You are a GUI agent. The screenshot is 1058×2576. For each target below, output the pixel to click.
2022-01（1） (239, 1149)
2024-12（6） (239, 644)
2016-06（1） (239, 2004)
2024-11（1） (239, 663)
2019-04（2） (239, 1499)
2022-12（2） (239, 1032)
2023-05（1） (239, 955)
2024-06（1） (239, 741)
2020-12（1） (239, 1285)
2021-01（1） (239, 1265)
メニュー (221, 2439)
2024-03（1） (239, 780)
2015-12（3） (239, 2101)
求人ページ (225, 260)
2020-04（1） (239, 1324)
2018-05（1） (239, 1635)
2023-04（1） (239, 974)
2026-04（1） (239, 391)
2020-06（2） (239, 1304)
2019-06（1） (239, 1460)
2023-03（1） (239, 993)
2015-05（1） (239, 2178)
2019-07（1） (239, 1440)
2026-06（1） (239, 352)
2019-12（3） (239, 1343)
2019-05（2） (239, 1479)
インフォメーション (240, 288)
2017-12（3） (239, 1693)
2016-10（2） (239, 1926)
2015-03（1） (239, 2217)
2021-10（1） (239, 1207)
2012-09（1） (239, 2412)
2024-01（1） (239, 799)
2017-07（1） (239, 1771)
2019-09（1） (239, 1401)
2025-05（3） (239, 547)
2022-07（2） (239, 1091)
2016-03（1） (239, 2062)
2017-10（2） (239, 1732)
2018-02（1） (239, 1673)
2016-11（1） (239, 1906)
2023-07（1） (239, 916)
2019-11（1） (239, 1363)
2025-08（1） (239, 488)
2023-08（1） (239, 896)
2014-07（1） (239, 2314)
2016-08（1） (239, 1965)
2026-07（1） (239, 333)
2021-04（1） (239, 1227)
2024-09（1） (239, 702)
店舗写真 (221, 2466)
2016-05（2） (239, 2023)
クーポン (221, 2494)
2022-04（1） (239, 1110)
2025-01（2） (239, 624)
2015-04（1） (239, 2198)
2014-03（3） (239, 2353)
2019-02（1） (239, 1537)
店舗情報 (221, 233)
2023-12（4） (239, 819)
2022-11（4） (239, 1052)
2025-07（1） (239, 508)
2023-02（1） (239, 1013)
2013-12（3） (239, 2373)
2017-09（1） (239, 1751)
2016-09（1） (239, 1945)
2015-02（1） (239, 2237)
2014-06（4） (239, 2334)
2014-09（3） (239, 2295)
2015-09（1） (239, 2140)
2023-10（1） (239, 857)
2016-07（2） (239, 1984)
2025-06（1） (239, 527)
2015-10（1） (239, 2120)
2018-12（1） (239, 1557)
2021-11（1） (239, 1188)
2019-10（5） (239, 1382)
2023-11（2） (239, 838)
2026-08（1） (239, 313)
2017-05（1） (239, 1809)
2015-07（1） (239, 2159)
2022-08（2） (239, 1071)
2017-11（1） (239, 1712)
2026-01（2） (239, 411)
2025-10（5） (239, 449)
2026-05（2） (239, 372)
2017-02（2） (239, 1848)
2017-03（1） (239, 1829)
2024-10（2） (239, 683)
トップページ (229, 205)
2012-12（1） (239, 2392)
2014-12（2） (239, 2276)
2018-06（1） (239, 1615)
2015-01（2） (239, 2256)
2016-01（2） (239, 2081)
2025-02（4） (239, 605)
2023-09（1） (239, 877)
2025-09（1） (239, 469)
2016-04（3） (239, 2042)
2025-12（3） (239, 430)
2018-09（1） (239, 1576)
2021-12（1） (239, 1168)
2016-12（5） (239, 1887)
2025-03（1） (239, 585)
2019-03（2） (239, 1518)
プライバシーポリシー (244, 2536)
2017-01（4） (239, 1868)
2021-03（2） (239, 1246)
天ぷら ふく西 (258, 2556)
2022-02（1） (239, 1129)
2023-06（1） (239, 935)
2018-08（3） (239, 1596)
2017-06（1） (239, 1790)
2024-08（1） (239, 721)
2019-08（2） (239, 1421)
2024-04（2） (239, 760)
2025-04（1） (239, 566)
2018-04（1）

## Exercise
Everything from the line that contains "2017-05（1） (239, 1809)" to the last line of the records, restated word for word, is the required output.

## Response box
2017-05（1） (239, 1809)
2015-07（1） (239, 2159)
2022-08（2） (239, 1071)
2017-11（1） (239, 1712)
2026-01（2） (239, 411)
2025-10（5） (239, 449)
2026-05（2） (239, 372)
2017-02（2） (239, 1848)
2017-03（1） (239, 1829)
2024-10（2） (239, 683)
トップページ (229, 205)
2012-12（1） (239, 2392)
2014-12（2） (239, 2276)
2018-06（1） (239, 1615)
2015-01（2） (239, 2256)
2016-01（2） (239, 2081)
2025-02（4） (239, 605)
2023-09（1） (239, 877)
2025-09（1） (239, 469)
2016-04（3） (239, 2042)
2025-12（3） (239, 430)
2018-09（1） (239, 1576)
2021-12（1） (239, 1168)
2016-12（5） (239, 1887)
2025-03（1） (239, 585)
2019-03（2） (239, 1518)
プライバシーポリシー (244, 2536)
2017-01（4） (239, 1868)
2021-03（2） (239, 1246)
天ぷら ふく西 (258, 2556)
2022-02（1） (239, 1129)
2023-06（1） (239, 935)
2018-08（3） (239, 1596)
2017-06（1） (239, 1790)
2024-08（1） (239, 721)
2019-08（2） (239, 1421)
2024-04（2） (239, 760)
2025-04（1） (239, 566)
2018-04（1）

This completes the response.